■ SUPPLIED MATERIAL ■
↓

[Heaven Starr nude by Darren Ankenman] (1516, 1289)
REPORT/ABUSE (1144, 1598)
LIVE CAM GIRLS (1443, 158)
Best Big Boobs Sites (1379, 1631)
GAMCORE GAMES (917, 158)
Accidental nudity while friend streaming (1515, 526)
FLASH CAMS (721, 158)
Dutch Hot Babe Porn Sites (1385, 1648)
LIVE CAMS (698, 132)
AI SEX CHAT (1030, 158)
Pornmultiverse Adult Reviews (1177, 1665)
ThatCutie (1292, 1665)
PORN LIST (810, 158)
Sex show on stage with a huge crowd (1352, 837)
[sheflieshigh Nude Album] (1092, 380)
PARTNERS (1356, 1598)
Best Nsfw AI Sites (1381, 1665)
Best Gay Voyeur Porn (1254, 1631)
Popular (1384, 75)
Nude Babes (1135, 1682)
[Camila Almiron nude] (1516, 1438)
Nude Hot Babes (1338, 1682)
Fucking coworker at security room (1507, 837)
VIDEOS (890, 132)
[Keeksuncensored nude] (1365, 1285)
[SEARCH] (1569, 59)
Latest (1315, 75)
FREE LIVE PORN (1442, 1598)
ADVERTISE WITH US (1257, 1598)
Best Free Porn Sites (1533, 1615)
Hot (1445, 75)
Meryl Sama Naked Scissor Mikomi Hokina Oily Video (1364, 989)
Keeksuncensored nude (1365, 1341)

↑

■ EXERCISE OBJECTIVE ■
From the entries above, restate word for word the lines from the line containing "LIVE CAM GIRLS (1443, 158)" to the line containing "ThatCutie (1292, 1665)", both ends included, and nothing more.

■ REPLY ■
LIVE CAM GIRLS (1443, 158)
Best Big Boobs Sites (1379, 1631)
GAMCORE GAMES (917, 158)
Accidental nudity while friend streaming (1515, 526)
FLASH CAMS (721, 158)
Dutch Hot Babe Porn Sites (1385, 1648)
LIVE CAMS (698, 132)
AI SEX CHAT (1030, 158)
Pornmultiverse Adult Reviews (1177, 1665)
ThatCutie (1292, 1665)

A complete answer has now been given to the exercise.